§ **Texte proposé**
La stratégie économique de Saïed pour la Tunisie

Le président tunisien Kaïs Saïed semble construire une nouvelle stratégie économique. Alors qu’il avait auparavant exposé ses priorités à grands traits, comme la lutte contre la corruption et la défense de la souveraineté, il a récemment commencé à les détailler davantage, en adoptant une approche personnalisée qui semble tenter de contourner les structures corporatistes existantes. (Illustration : Visite de Kaïs Saïed à l’usine sidérurgique Al-Fouladh de Menzel Bourguiba en décembre 2023).

Fadil Aliriza

Comme les efforts de Saïed pour récupérer les avoirs volés dans le pays et à l’étranger n’ont jusqu’à présent pas porté leurs fruits, il s’est concentré sur la construction d’une architecture de politique économique dans des secteurs spécifiques : politique monétaire, politique industrielle et quelques premières mesures en matière de politique du travail et de politique agricole.

Politique monétaire

Jusqu’à présent, les évolutions les plus significatives ont concerné la politique monétaire. Le rejet explicite par Saïed d’un prêt du Fonds monétaire international (FMI) assorti de conditions d’austérité en avril 2023 a été initialement entouré de confusion, d’autant plus qu’un responsable du FMI avait déclaré entretemps que le programme que le président tunisien rejetait était conçu par les autorités tunisiennes. Le conseil d’administration de la Banque centrale de Tunisie avait également affirmé dans ses communiqués de presse tout au long de 2022 et au début 2023 qu’un prêt du FMI était nécessaire – jusqu’à ce qu’il abandonne soudainement cette affirmation en mars 2023.

Aujourd’hui, un an plus tard, il semble que l’accord du FMI soit bel et bien hors de question et plus improbable que jamais. Au lieu de cela, le président semble avoir tenu sa promesse selon laquelle «l’alternative est de compter sur nous-mêmes», en partie en rendant effectivement obsolète – ​​quoique exceptionnellement pour le moment – ​​la loi sur l’indépendance de la Banque centrale de 2016. En vertu de cette loi, la BCT n’avait plus le droit d’accorder de prêts au Trésor, elle-même s’était vu refuser à l’époque la conditionnalité d’un prêt du FMI. Le 7 février 2024, le président Saïed a publié la loi 10 de 2024 exemptant «exceptionnellement» l’article 25 de la loi de 2016 sur la BCT. Cette exception a permis à la Banque centrale d’accorder un prêt sans intérêt de 7 milliards de dinars (2,25 milliards de dollars) sur 10 ans au Trésor. Cette injection ouvre de manière franche un nouvel espace pour les décisions économiques sans déférence envers les créanciers locaux ou internationaux et les restrictions de prêt souvent dictées par les marchés financiers internationaux, les institutions financières internationales et les agences de notation de crédit.

§ **Extrait de données**
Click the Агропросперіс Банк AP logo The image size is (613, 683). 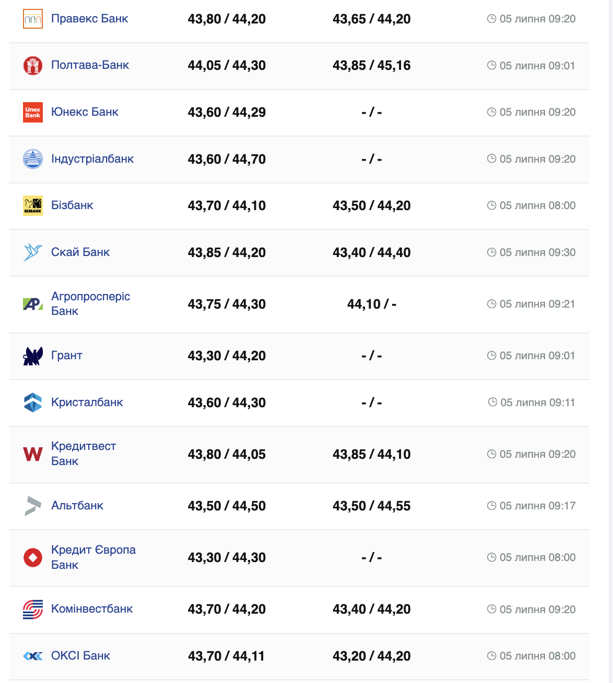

§ **Consigne**
Transcrivez à l'identique tout ce qui va de « La stratégie économique » jusqu'à « en décembre 2023). » dans le texte sur la stratégie économique de Saïed. Ce matériel n'intervient pas dans le travail demandé.

§ **Réponse proposée**
La stratégie économique de Saïed pour la Tunisie

Le président tunisien Kaïs Saïed semble construire une nouvelle stratégie économique. Alors qu’il avait auparavant exposé ses priorités à grands traits, comme la lutte contre la corruption et la défense de la souveraineté, il a récemment commencé à les détailler davantage, en adoptant une approche personnalisée qui semble tenter de contourner les structures corporatistes existantes. (Illustration : Visite de Kaïs Saïed à l’usine sidérurgique Al-Fouladh de Menzel Bourguiba en décembre 2023).